Submitted to: Proceedings of the American Society of Agricultural and Biological Engineers International (ASABE)
Publication Type: Proceedings
Publication Acceptance Date: 6/16/2008
Publication Date: 8/4/2008
Publication URL: http://www.asae.frymulti.com/
Citation: Nienaber, J.A., Brown Brandl, T.M. 2008. Heat and moisture production of growing-finishing barrows as affected by environmental temperature. American Society of Agricultural and Biological Engineers. Paper No. 084168. St. Joseph, MI:ASABE. Interpretive Summary: Heat and moisture production are critical information for sizing ventilation equipment like heaters and fans. Those values were adopted as standards for swine production buildings by several professional organizations. However, the original standards were based on measurements that were made 30 to 50 years ago. Modern swine, which are more lean, and modern feeding programs have caused changes in both heat and moisture production of swine. This paper presents the results of a study on barrows during a normal period of growth at a wide variety of environmental temperatures within a laboratory. Additional studies are planned using gilts in the same laboratory. Similar studies are being proposed to be done in the swine buildings themselves. These data, along with existing data already published, will lead to updated standards for ventilation system design.
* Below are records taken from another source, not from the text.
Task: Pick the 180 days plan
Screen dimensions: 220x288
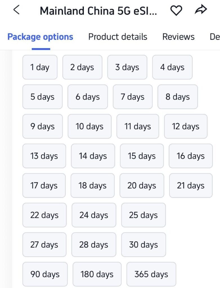Action: tap(97, 274)
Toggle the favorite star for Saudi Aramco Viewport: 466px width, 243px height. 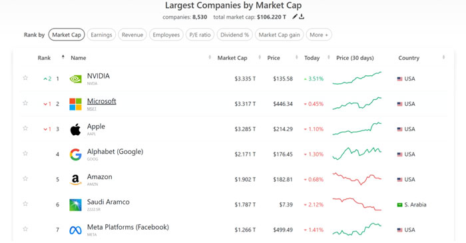25,204
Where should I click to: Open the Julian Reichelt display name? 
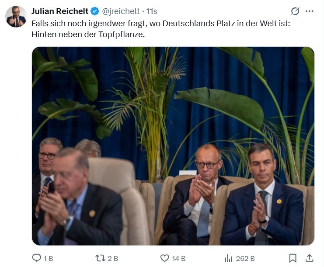pos(60,11)
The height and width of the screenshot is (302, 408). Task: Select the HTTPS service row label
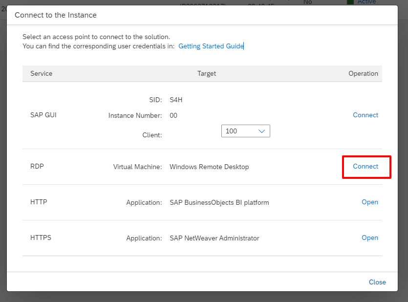(41, 238)
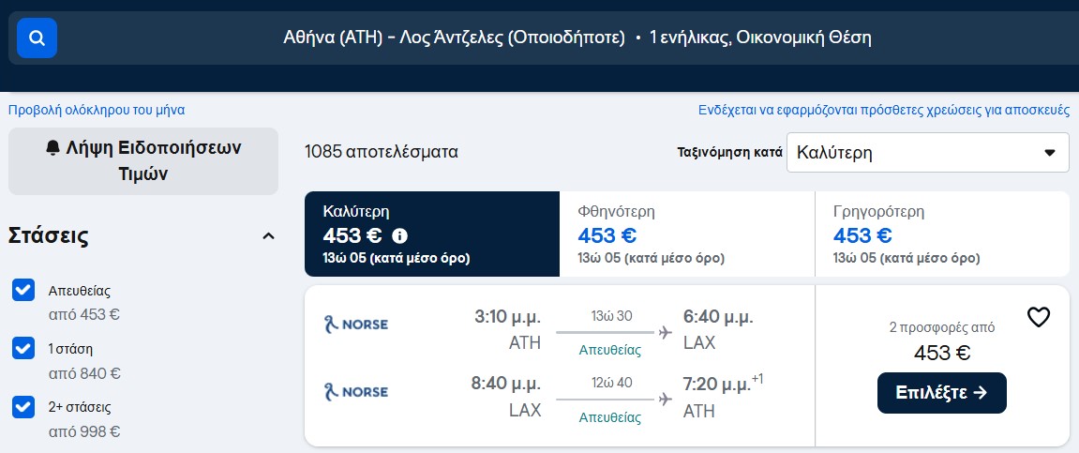
Task: Uncheck the Απευθείας stops checkbox
Action: tap(23, 290)
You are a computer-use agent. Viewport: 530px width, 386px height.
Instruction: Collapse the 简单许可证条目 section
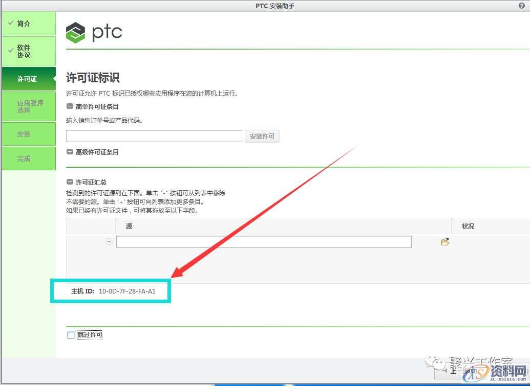[x=70, y=107]
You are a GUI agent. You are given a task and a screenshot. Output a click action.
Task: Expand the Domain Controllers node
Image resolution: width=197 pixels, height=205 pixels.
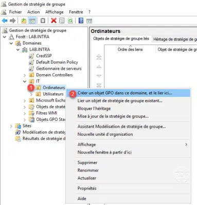tap(25, 75)
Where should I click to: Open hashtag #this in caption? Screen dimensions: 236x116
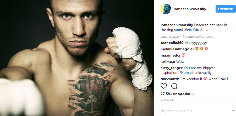pos(204,30)
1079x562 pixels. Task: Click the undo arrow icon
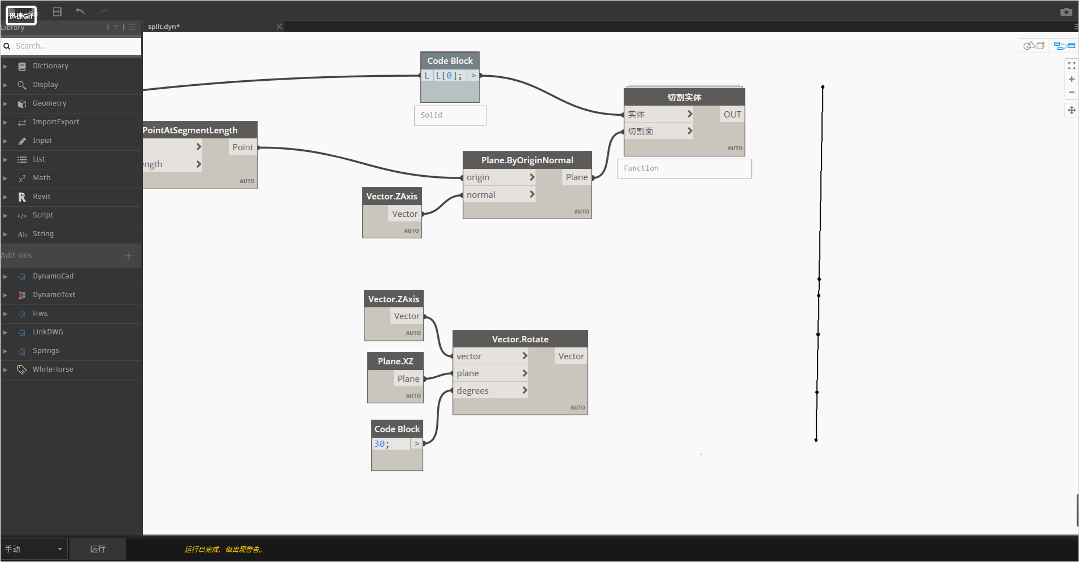80,11

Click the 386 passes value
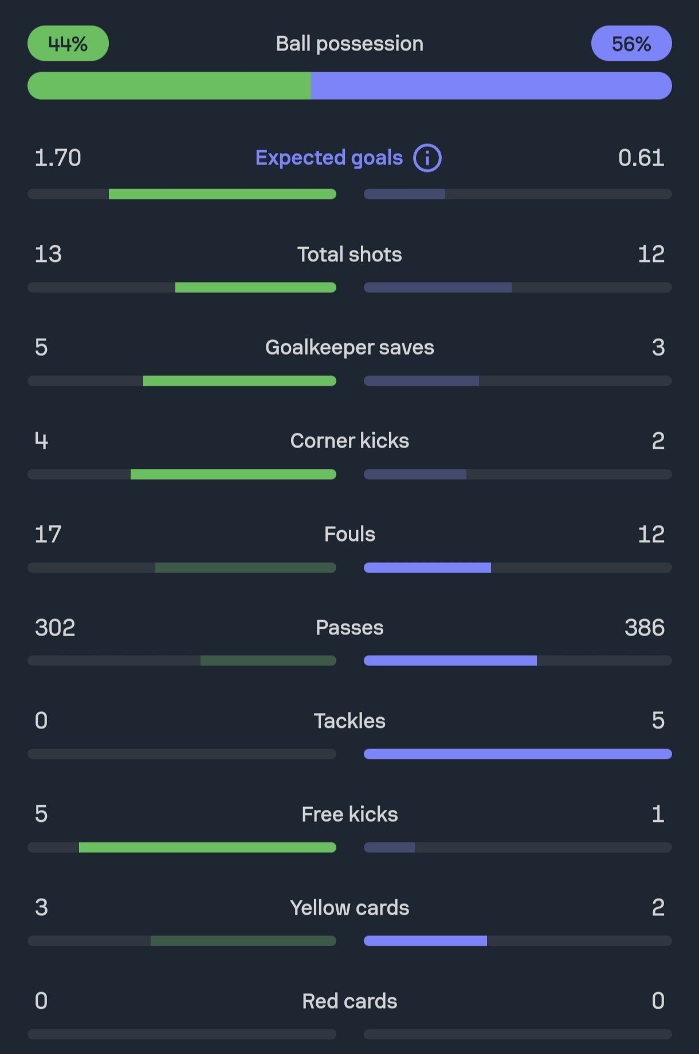tap(645, 628)
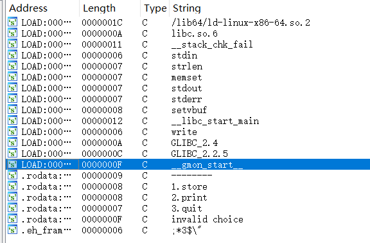Click the Type column header
370x243 pixels.
[x=155, y=8]
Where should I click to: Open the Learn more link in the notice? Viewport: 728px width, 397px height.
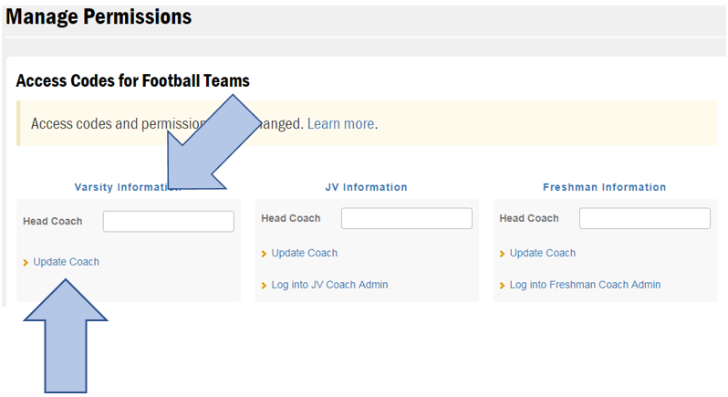(x=340, y=123)
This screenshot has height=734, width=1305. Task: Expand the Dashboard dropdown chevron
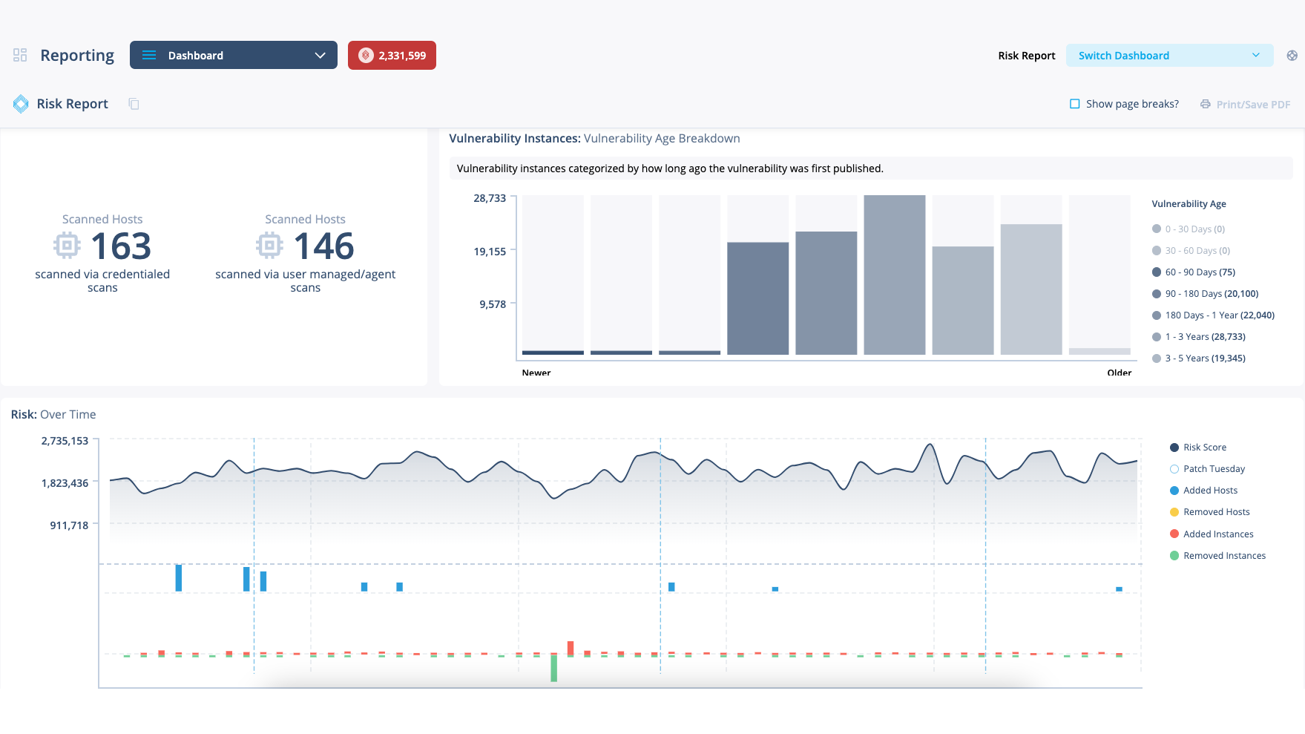321,55
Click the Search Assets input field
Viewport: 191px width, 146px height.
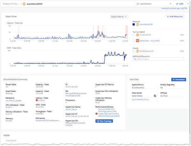[x=159, y=59]
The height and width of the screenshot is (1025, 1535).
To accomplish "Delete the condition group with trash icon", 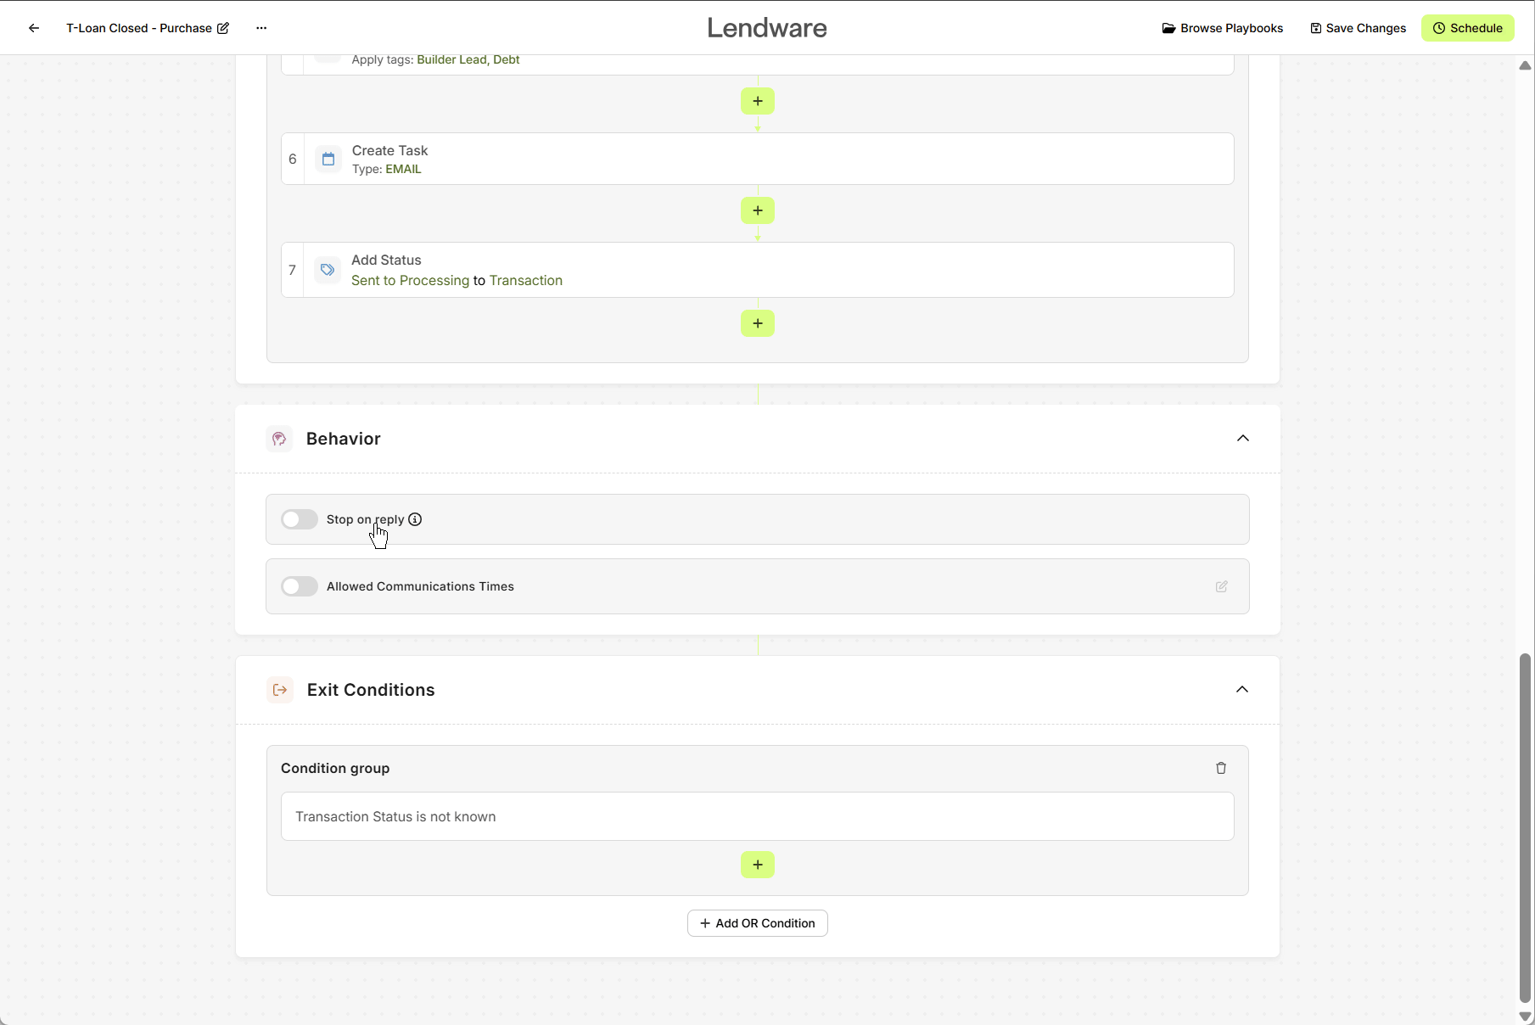I will pyautogui.click(x=1221, y=768).
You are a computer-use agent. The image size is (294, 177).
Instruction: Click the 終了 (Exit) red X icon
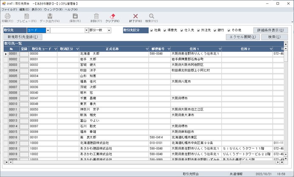(136, 17)
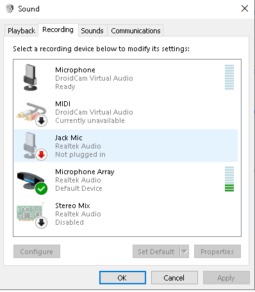255x292 pixels.
Task: Select the Stereo Mix sound card icon
Action: [x=31, y=214]
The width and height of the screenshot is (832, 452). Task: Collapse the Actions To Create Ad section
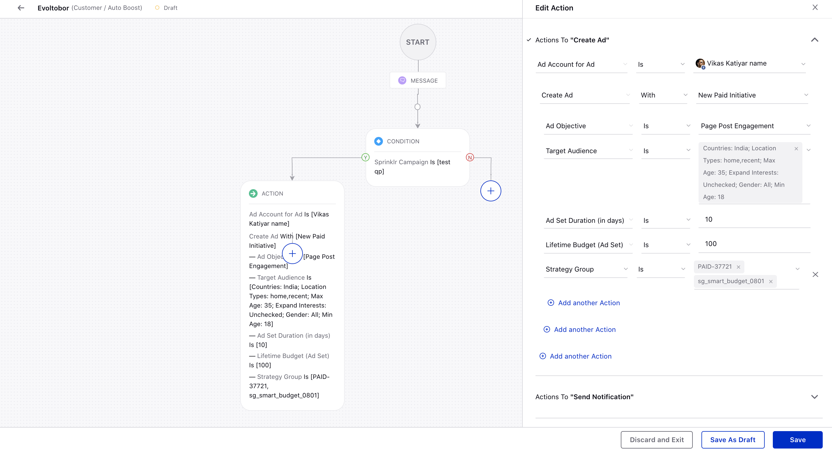tap(815, 39)
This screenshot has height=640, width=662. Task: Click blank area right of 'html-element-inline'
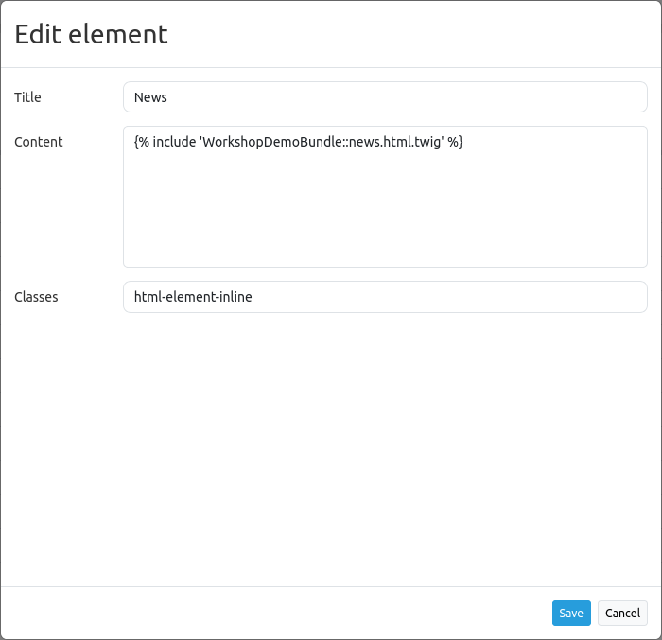pyautogui.click(x=454, y=297)
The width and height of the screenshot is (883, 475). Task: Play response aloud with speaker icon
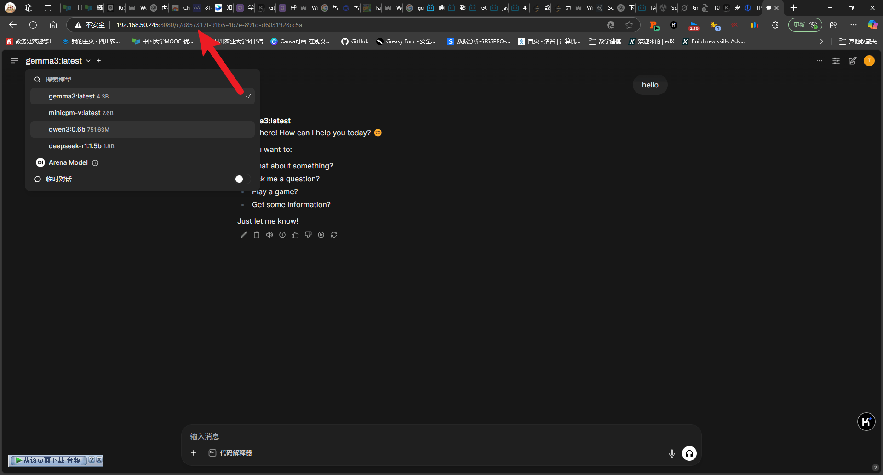point(269,235)
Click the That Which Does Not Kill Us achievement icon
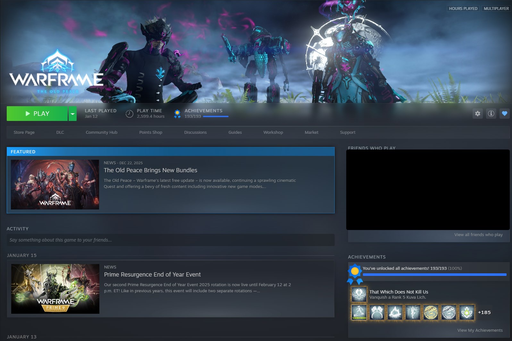The height and width of the screenshot is (341, 512). [359, 294]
Technical Abstract: Heat and moisture production measurements were completed on barrows over the normal weight range of 60 to 120 kg and a temperature range of 16 to 32°C. All measurements were based on a 21-hr period and adjusted to a 24-hr base. Animals were acclimated to treatment temperatures for 2 weeks, and then moved to calorimeters maintained at that respective temperature. After calorimetry was completed, chamber temperatures were adjusted to the next treatment temperature. The process was repeated until all 30 animals were exposed to each of 5 treatment temperatures. Heat production decreased, feed intake decreased, and moisture production increased as environmental temperature increased. Heat production was directly affected by the level of feed intake as measured by the average daily feed consumption over four days prior to calorimetry measures. Dynamic measurements of heat production showed variable increases in heat production dependent on environmental temperature up to the time lights were off, followed by declines in heat production during night time and immediate increases again with lights on, again dependent on treatment temperatures. Measurements on gilts will be completed in a companion study.